• **ACTIVITY**
In the records that follow, find each line with "Open" and pull it out.

• **PROVIDED RECORDS**
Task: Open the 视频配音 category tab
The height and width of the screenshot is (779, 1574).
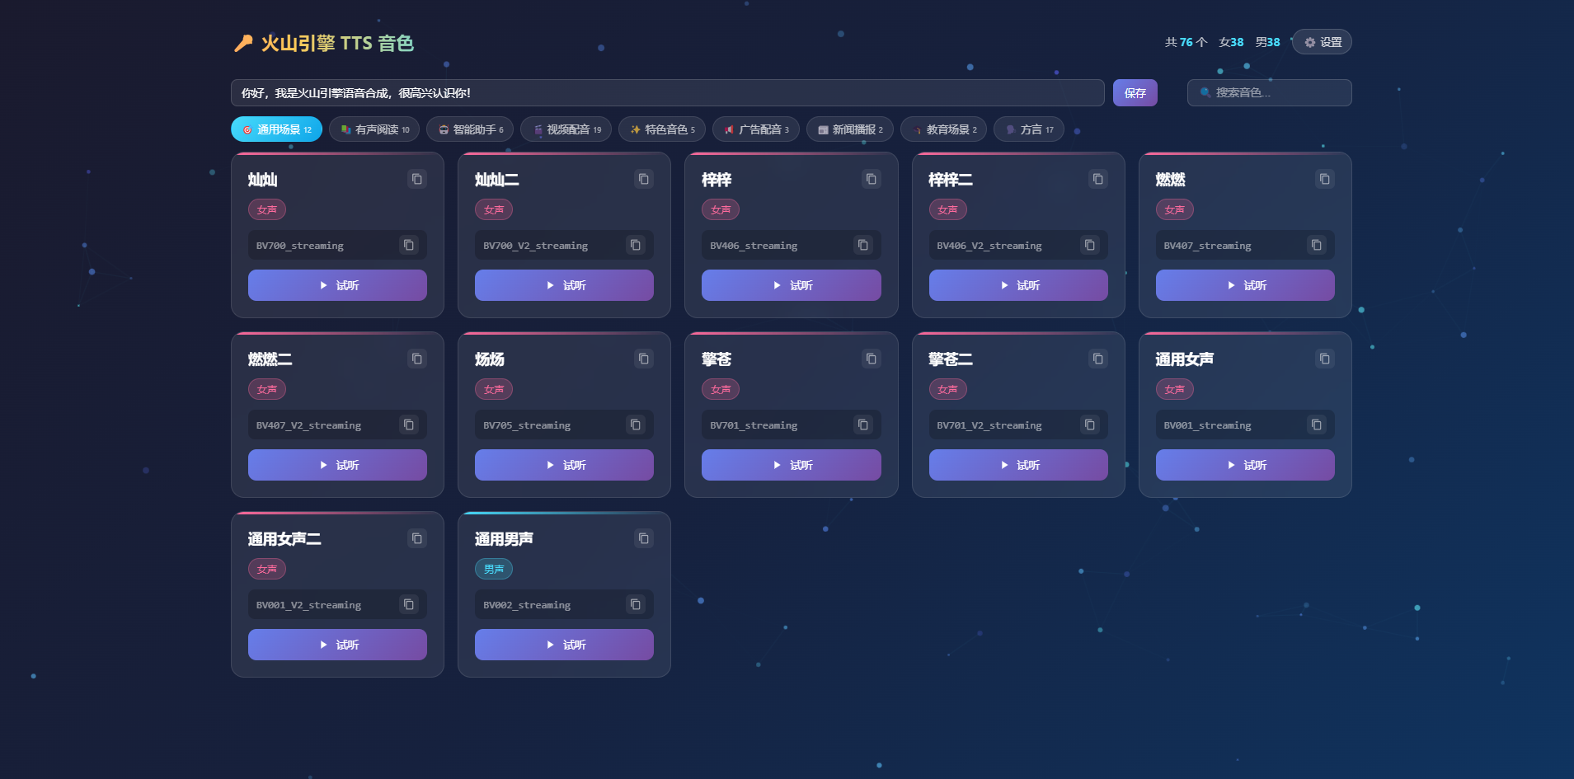Action: [x=566, y=129]
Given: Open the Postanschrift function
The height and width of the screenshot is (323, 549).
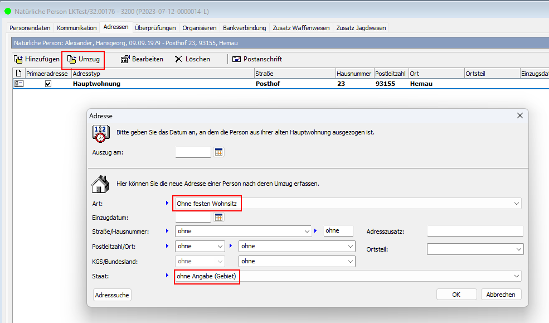Looking at the screenshot, I should (257, 59).
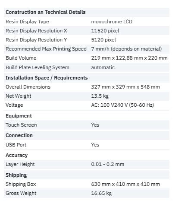The width and height of the screenshot is (188, 207).
Task: Click the Construction an Technical Details header
Action: pos(46,12)
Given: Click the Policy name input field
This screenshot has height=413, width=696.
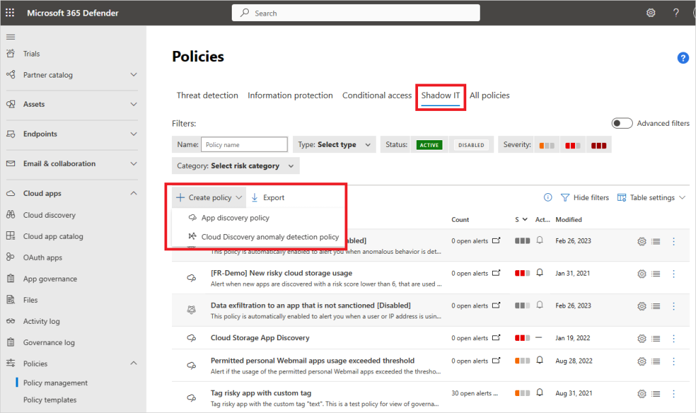Looking at the screenshot, I should [x=245, y=145].
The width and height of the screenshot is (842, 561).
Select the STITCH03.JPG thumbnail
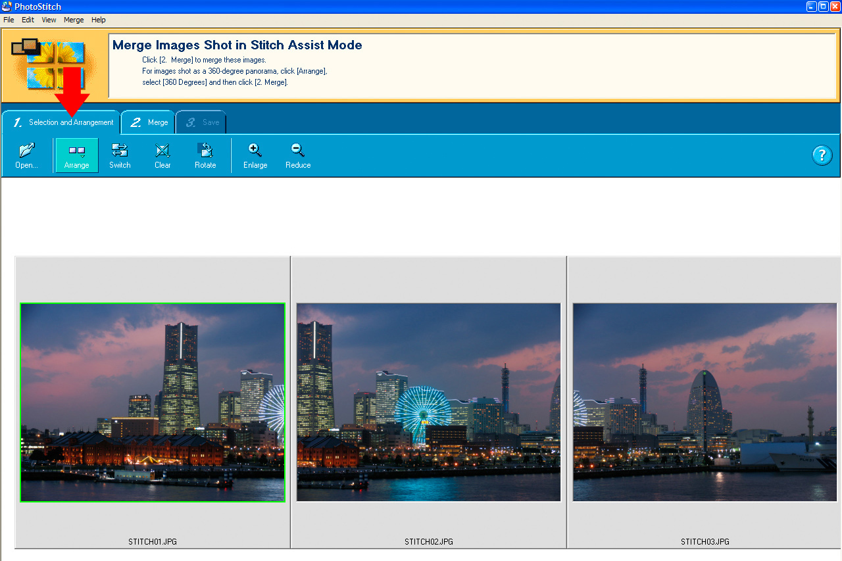click(705, 402)
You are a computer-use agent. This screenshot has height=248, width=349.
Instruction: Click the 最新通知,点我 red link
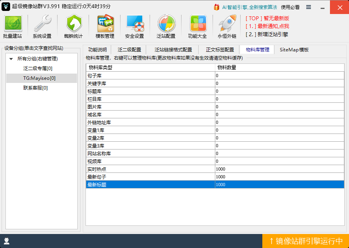273,26
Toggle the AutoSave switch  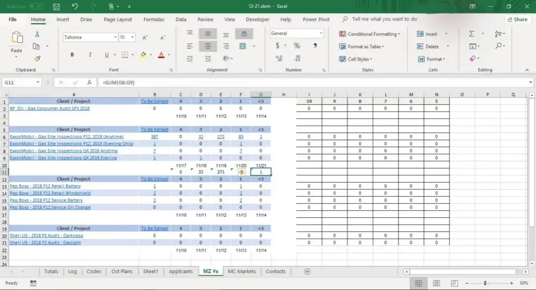coord(36,7)
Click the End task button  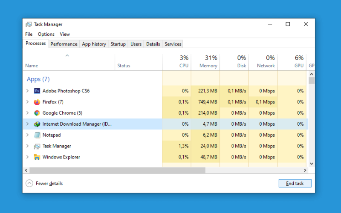[x=295, y=184]
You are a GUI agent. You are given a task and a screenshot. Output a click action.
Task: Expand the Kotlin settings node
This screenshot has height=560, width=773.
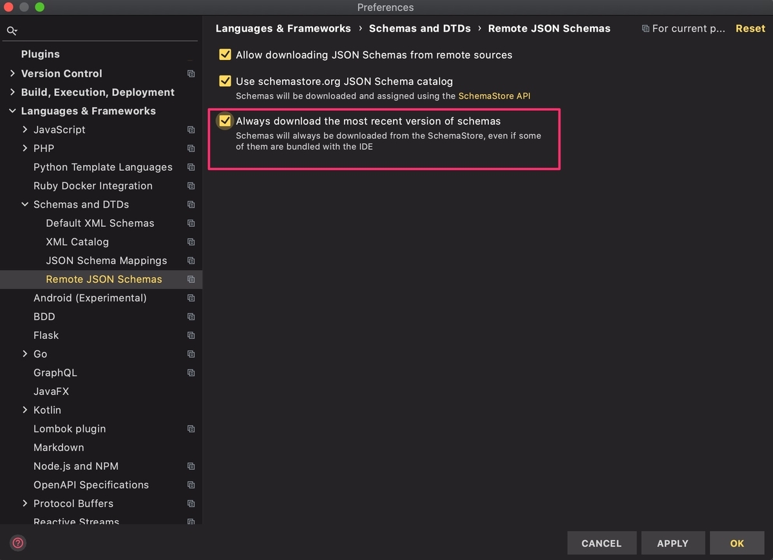coord(25,410)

• **ANSWER**
Task: Open the 视频配音 category tab
Given: Open the Postanschrift function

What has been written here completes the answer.